In this initial test, I decided to VPN in from my local coffee shop to simulate a real world backhaul scenario. First, I would clock and upload a large file to OneDrive, enabled WITH Riverbed SaaS Accelerator. Then I would clock the same file upload to Dropbox, NOT enabled with SaaS Accelerator. I used the stopwatch on my phone for this test and hit START at the same time as I hit the UPLOAD button. In a future blog I’ll show you what happens when I do this without the VPN too. All of the tests here are cold uploads. In another blog I’ll get into the distinctions between first-effort cold and subsequent warm uploads. Here’s what happened:

OneDrive (with SaaS Accelerator enabled for O365 and Client Accelerator enabled on my laptop)

  • 129MB ppt upload
  • Avg latency 91.614ms
  • 1 min 55 sec upload
  • VPN active

 

DropBox (no SaaS Accelerator)

  • 129MB ppt upload
  • Avg latency 31.675ms
  • 5:04+++

It’s important to note what I mean by adding the ‘+++’ after the 5:04. That just means that the file was not finished uploading and I got frustrated and shut it down before the upload completed. I mean—has this happened to you? You’re working outside the office and doing some sort of file share to an enterprise SaaS platform, and the upload or download takes so long that you get distracted and walk away, putting off what you were focused on for another time? I wonder how much work time we all waste on this sort of frustration?

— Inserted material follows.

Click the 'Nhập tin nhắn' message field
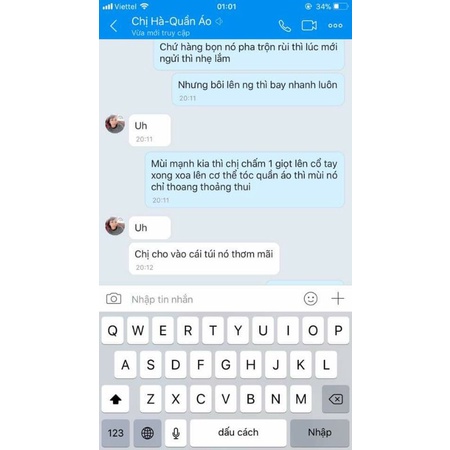 click(213, 299)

Anyway, the conclusion here was that the OneDrive through the VPN with SaaS Accelerator was more than 225% faster—and since the upload done without SaaS Accelerator was never completed, who knows when that would have completed.

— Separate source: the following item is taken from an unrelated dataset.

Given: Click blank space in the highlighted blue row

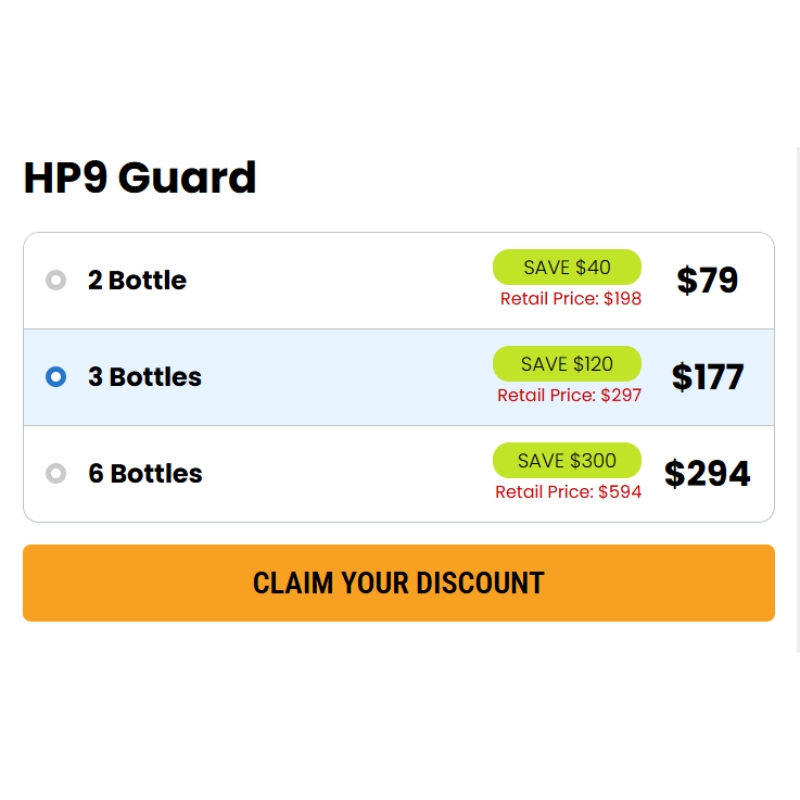Looking at the screenshot, I should point(347,377).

Incidentally, I looked at the latency from the coffee shop, and as you can see from the averages noted above, the latency in this case was manageable. Imagine if my latencies were even higher—as they can often be for employees who are often on the road and mobile.

Now let’s take a look at my home office.

Home office

And so I went home and ventured to test from there. After all, many of us work from home regularly—whether it’s logging in at night to get an urgent something out to a customer, to meet a deadline, or working some days of the week from a home office, working from home is hardly unusual behavior in 2020. In fact, this morning I was reviewing a survey of 104 executives at large enterprises done by one of our teams. This was focused on the use of enterprise SaaS applications, and 78% of those surveyed noted ‘home’ as a place where they regularly access O365.

For this test, I decided to use a slightly larger file, and also go direct to the Internet. It was a relatively arbitrary choice, but in this case, I looked at this without the VPN. Here’s what resulted:

OneDrive (SaaS Accelerator enabled)

  • 173MB ppt upload
  • Avg latency 73ms
  • 39-second upload

 

Stopwatch on my cell phone

DropBox (no SaaS Accelerator)

  • 173MB ppt upload
  • Avg latency 21ms
  • 2:37.47 minutes
  • What I noticed: a lot of hanging, wondering when the file was going to finish uploading; risk of losing patience as I did in the coffee shop

With Riverbed SaaS Accelerator, the upload was 75% faster

Now by no means is this meant as a negative on either SaaS application. Whether it’s O365 or Dropbox or Box or Salesforce or otherwise, these modern tools have given us new roads into collaboration and sharing on a global scale that we really were unable to achieve by way of old-school data center-based application approaches.

However, the question now becomes this: are we getting the most out of these applications into which we are investing hundreds of thousands and millions of budget dollars on behalf of our companies.

What happens when we apply the concept of files-sharing to and from a SaaS cloud such as O365 to 100, 200, 1000 or more revenue-generating employees uploading and downloading files every business day in order to get a new product to market, to execute a time sensitive mission, to collaborate on a big R&D project or automotive design, to process orders, connect with a customer, or any other business-critical transaction?

And if we take just the average acceleration of the 2 examples I have noted here, 225% faster and 75% faster respectively, how would your business be impacted if every SharePoint and OneDrive action performed 150% faster?